Currently, the software supports three dubbing channels for original voice cloning: clone-voice, CosyVoice, and F5-TTS.
Principle: When dubbing a specific segment (e.g., 00:00:03 --> 00:00:08), the original audio of that segment will be cut out first. The original text content corresponding to the audio and the translated target text will be obtained. Then, this data will be sent to the dubbing channel, which will generate the dubbing of the target text based on the original audio's voice.
Using the clone-voice Dubbing Channel
You need to install the https://github.com/jianchang512/clone-voice project. After opening the project's homepage, carefully read the instructions. You can deploy the clone-voice project using the source code. If you are using Windows, you can also find Releases on the right side of the page (https://github.com/jianchang512/clone-voice/releases), download the integrated package directly, and double-click app.exe
to start it after downloading and extracting.
When the program shows that it has started successfully, fill in the default API address http://127.0.0.1:9988
in the video translation software under Menu--TTS Settings--Original Voice Cloning clone-voice in the HTTP address field. After testing that there are no problems, you can start using it.
Using the CosyVoice Dubbing Channel
Similarly, you need to install the CosyVoice project. See https://pyvideotrans.com/cosyvoice.html for the installation tutorial.
Of course, you can also use third-party integrated packages, but third-party integrated packages do not support cloning voices; they only allow specifying fixed audio.
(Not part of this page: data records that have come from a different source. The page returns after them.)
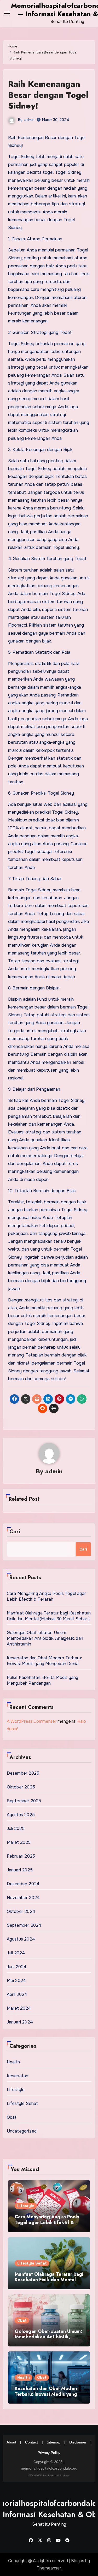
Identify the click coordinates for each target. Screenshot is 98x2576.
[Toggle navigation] (7, 13)
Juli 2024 (16, 1953)
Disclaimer (78, 2442)
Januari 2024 (20, 2022)
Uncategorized (22, 2131)
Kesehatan (17, 2076)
After installing according to the tutorial, download the api.py
file from this address: https://github.com/jianchang512/cosyvoice-api/blob/main/api.py and place it in the CosyVoice project, in the same directory as the webui.py file.
Then, start api.py and fill in the API address in the video translation software under Menu--TTS Settings-CosyVoice in the API address field. The default address is http://127.0.0.1:9233
.
Using the F5-TTS Dubbing Channel
You need to install the F5-TTS project. See https://pyvideotrans.com/f5tts.html for a detailed installation tutorial.
You can install from the source code, or use the integrated package installation under Windows. After installation, double-click run-api.bat to start the API service, and then fill in the default address http://127.0.0.1:5010
in the video translation software under Menu-TTS Settings-F5-TTS API address.
In the main interface, select the role as clone to perform cloned voice dubbing
Note that, except for clone-voice, which supports more than ten languages, F5-TTS and CosyVoice only support Chinese and English voice cloning.